======== Given data ========

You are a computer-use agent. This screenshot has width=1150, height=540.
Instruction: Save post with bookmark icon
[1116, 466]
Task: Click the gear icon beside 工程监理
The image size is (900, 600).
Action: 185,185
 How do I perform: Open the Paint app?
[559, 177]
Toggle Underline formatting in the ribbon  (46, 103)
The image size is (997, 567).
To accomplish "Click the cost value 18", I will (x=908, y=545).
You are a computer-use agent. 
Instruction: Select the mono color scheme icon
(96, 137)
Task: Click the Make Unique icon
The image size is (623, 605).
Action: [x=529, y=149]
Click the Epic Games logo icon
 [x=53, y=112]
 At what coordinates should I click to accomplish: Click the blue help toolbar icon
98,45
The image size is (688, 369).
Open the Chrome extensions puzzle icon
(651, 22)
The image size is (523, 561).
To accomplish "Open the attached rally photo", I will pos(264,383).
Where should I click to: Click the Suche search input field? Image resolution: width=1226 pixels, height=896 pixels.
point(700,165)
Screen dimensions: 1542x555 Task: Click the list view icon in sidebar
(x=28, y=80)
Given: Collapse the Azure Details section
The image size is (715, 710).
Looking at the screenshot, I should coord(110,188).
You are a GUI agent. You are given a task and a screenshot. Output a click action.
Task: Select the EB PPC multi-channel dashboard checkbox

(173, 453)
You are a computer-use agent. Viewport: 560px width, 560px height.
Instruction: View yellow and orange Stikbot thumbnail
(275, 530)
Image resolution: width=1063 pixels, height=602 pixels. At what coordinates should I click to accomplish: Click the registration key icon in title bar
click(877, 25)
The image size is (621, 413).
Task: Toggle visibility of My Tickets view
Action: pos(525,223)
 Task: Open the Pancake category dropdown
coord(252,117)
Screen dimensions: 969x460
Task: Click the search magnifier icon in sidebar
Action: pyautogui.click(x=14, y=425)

========

With "agent" as the string to look for, count the matching lines above and give the number by itself.

Response area:
4